I am given the following system of odes \begin{gather} \begin{pmatrix} \dot{x}\\ \dot{y} \end{pmatrix} = \begin{pmatrix} 0 & 1\\ -1 & 0 \end{pmatrix} \begin{pmatrix} x\\ y \end{pmatrix} - b(x^2 + y^2) \begin{pmatrix} x\\ y \end{pmatrix} + (x^2 + y^2)^2 \begin{pmatrix} x\\ y \end{pmatrix} \end{gather} I want to study the stability of the $(0, 0)$ solution in terms of $b$. I cannot understand the argument they are using. It goes as follows: \begin{equation} V(x, y) = \frac{1}{2}(x^2+y^2) \end{equation} is a Lyapunov function for $(0, 0)$ under certain conditions. Exactly,
- $V(0, 0) = 0$
- $\dot{V}(x, y) = DV(x,y) f(x, y) = \\ = x(y-bx(x^2+y^2) + x(x^2+y^2)^2) + y(-x -by(x^2+y^2)+y(x^2+y^2)^2) = \\ = -b (x^2+y^2)^2 + (x^2+y^2)^3$
Then, if $b>0$ for all $(x,y)$ such that $x^2+y^2 < \sqrt{b}$ we have that $\dot{V} < 0$, therefore $V$ is a strict Lyapunov function and the solution $(0,0)$ is asymptotically stable.
If $b \leq 0$ then $\dot{V} > 0$ for all $(x, y) \neq (0, 0)$, therefore it is inestable (because if time goes the other way it would be asymptotically stable).
The parts I am not understanding are in bold.
First of all, when we talk about stability I thought solutions only needed to be defined for positive time. Therefore, by time "going the other way", what do we mean? Are we considering $-t$? Also, I don't see why this would mean instable.
Thanks in advance. Any help would be appreciated.
When looking at the limit of the states as time, denoted by $t$, goes to $-\infty$. This is equivalent to first defining a new "time-variable" $\tau = -t$ and look at the limit at $\tau \to \infty$, with
$$ \frac{d\,V(x,y)}{d\tau} = \frac{d\,V(x,y)}{dt} \frac{d\,t}{d\tau} = -\frac{d\,V(x,y)}{dt}. $$
From this it is hopefully clear that for $b \leq 0$ it follows that as $\tau \to \infty$ and thus $t \to -\infty$, then the state goes to the origin. So as time $t$ becomes more negative the states get closer to the origin. Therefore, as time $t$ becomes more positive the states get further from the origin, which is equivalent to the origin of the system being unstable.

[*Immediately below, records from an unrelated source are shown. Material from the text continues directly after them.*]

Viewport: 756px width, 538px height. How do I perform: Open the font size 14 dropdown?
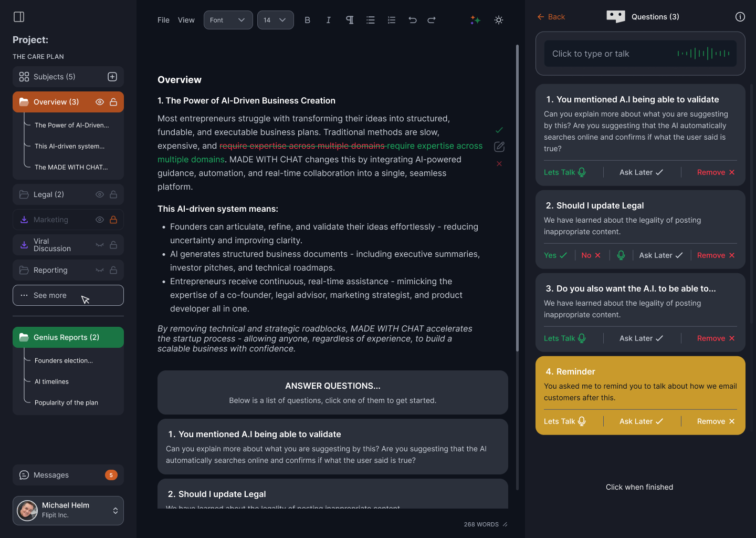[x=275, y=20]
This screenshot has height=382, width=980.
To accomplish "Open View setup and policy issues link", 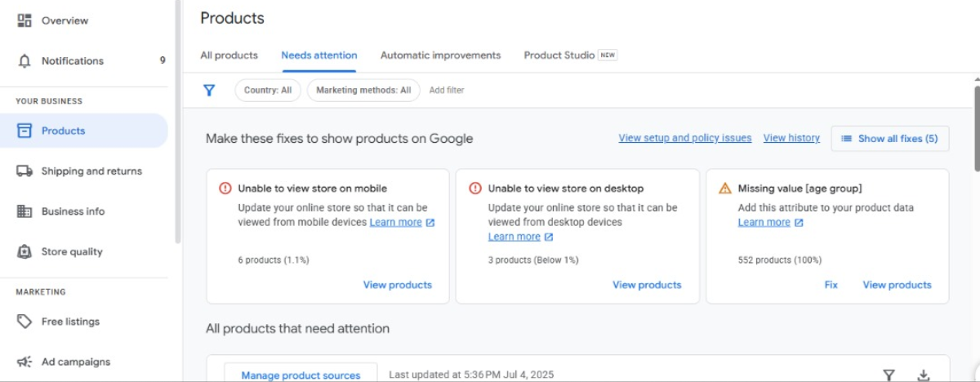I will (684, 138).
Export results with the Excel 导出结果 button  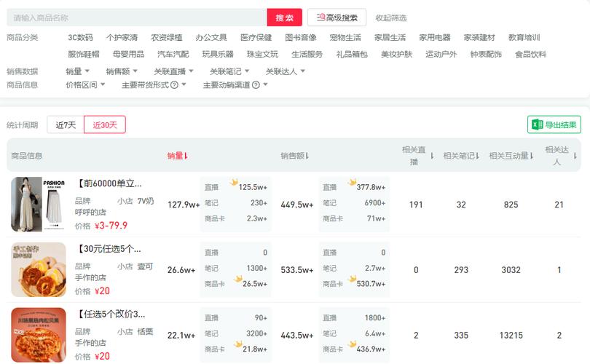point(554,124)
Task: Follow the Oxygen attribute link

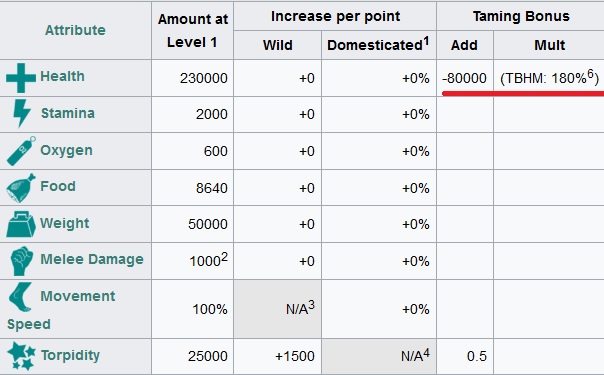Action: 66,150
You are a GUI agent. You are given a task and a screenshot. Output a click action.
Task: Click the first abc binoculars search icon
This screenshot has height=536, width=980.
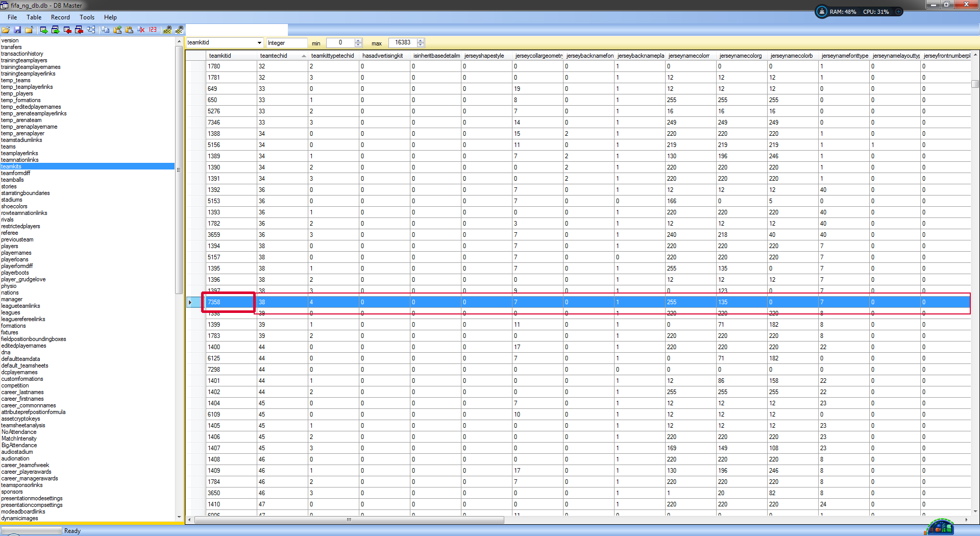tap(167, 30)
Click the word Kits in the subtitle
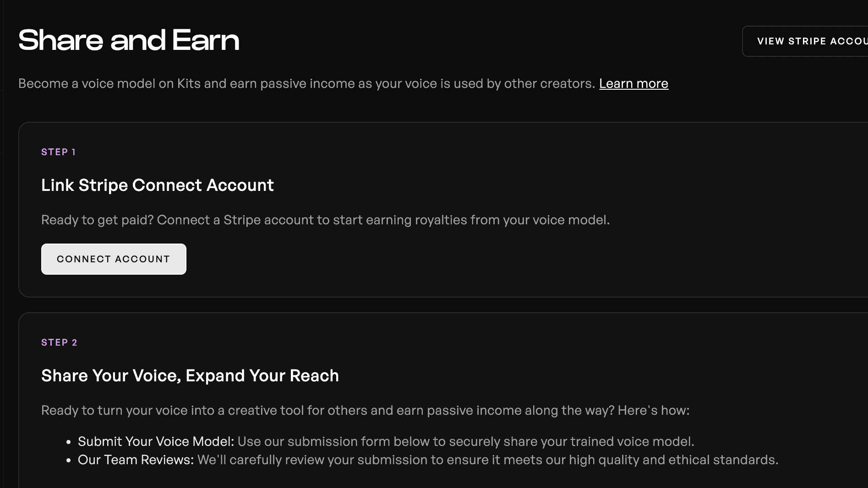 click(x=189, y=84)
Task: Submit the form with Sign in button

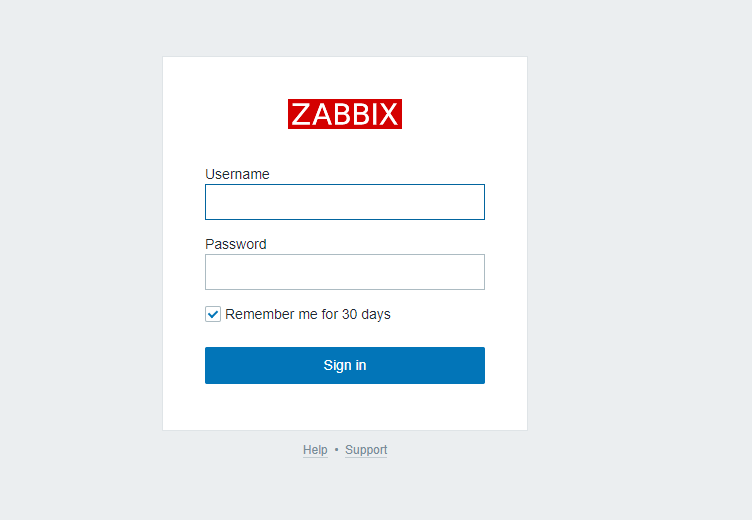Action: click(x=345, y=366)

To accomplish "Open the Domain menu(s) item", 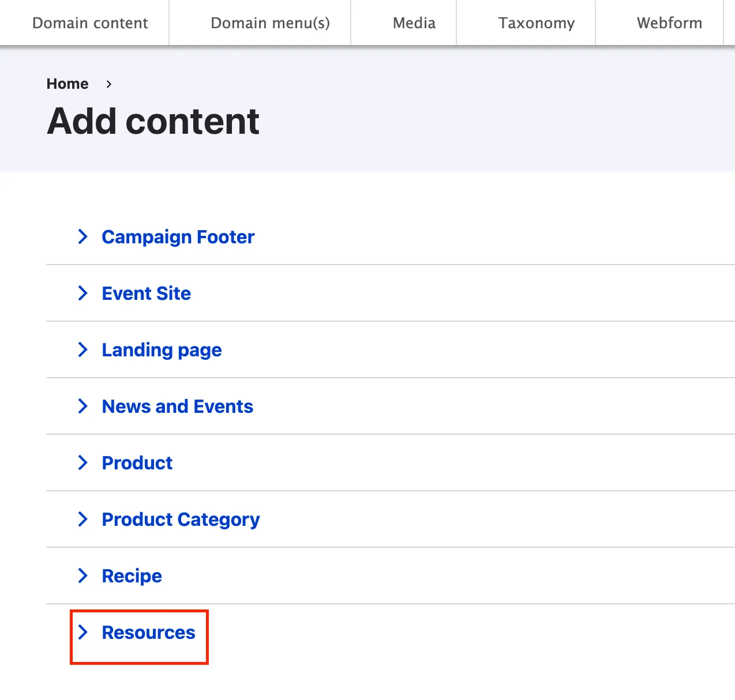I will click(270, 23).
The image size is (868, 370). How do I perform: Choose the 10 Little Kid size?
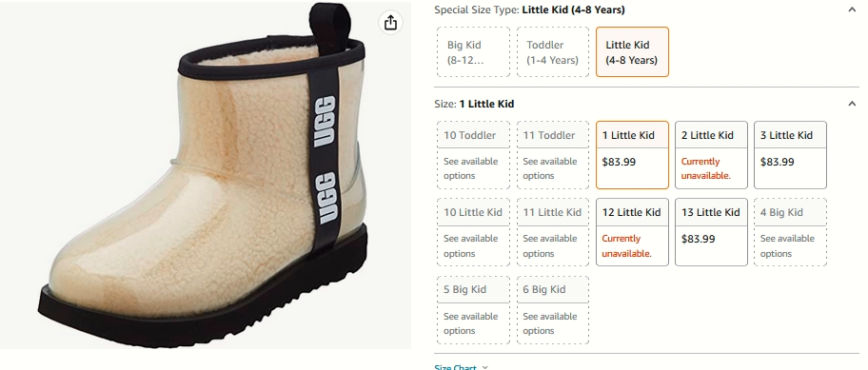[473, 232]
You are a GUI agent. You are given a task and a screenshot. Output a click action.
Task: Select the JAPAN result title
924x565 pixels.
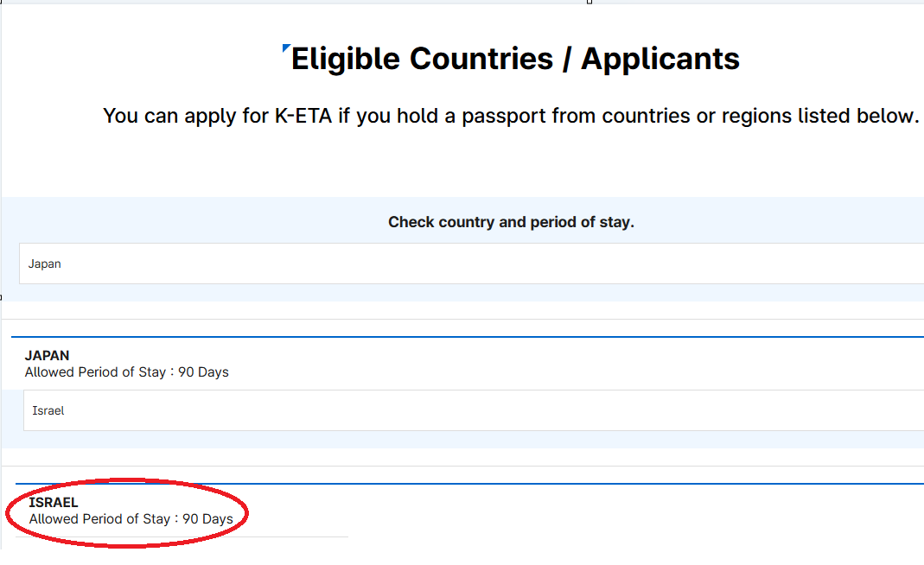(48, 355)
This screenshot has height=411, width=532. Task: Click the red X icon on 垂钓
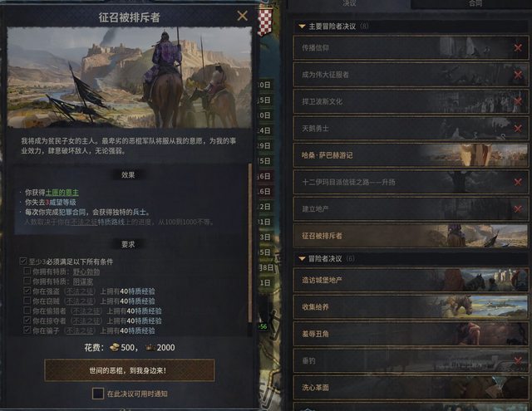[518, 360]
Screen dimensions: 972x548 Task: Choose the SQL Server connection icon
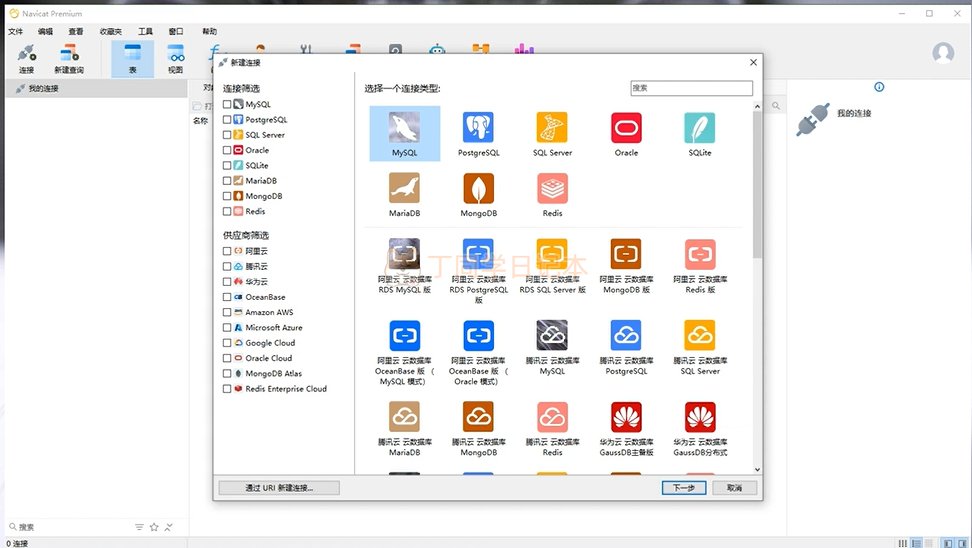(552, 128)
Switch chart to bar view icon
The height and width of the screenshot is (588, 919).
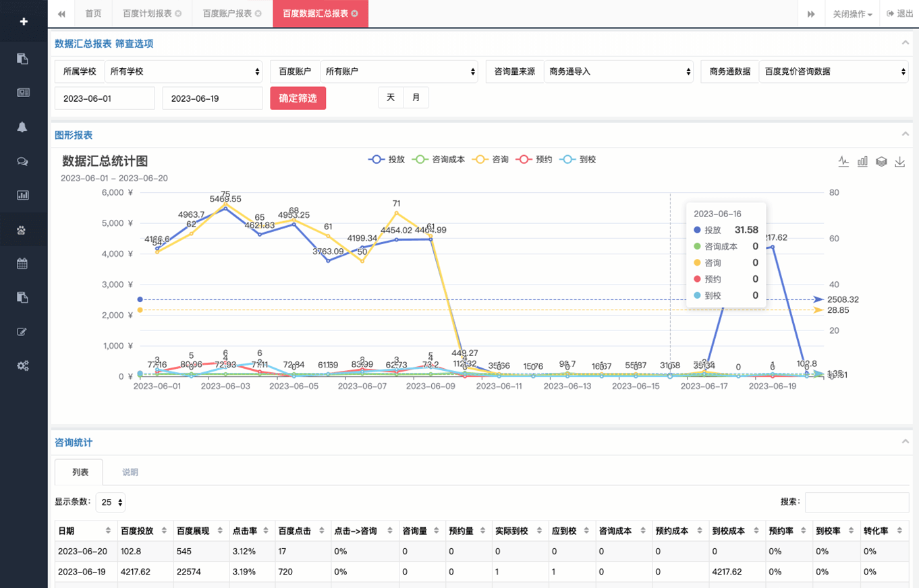pyautogui.click(x=862, y=161)
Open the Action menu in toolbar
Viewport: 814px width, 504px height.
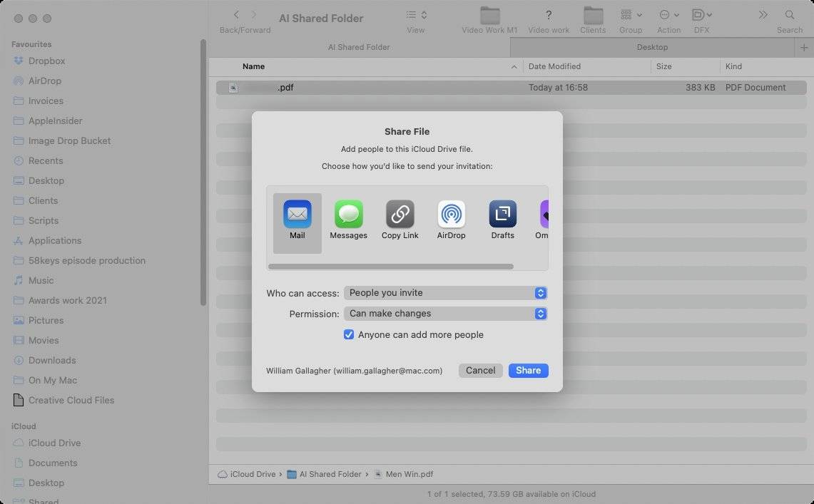(668, 15)
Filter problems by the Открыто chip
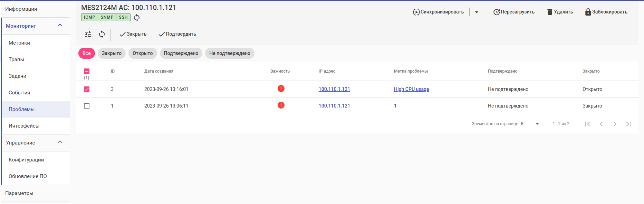This screenshot has width=644, height=204. (143, 53)
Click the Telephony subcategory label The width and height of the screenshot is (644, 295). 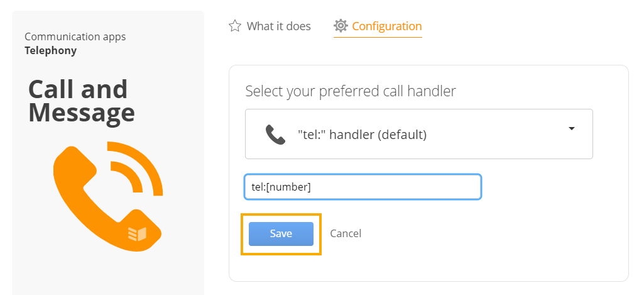(x=50, y=50)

It can be noted that this is not a necessary condition for instability. Namely, an equilibrium point of a system is also considered unstable when only some of its state diverge from the considered equilibrium point. Instead one could use Chetaev's theorem to more generally determine instability.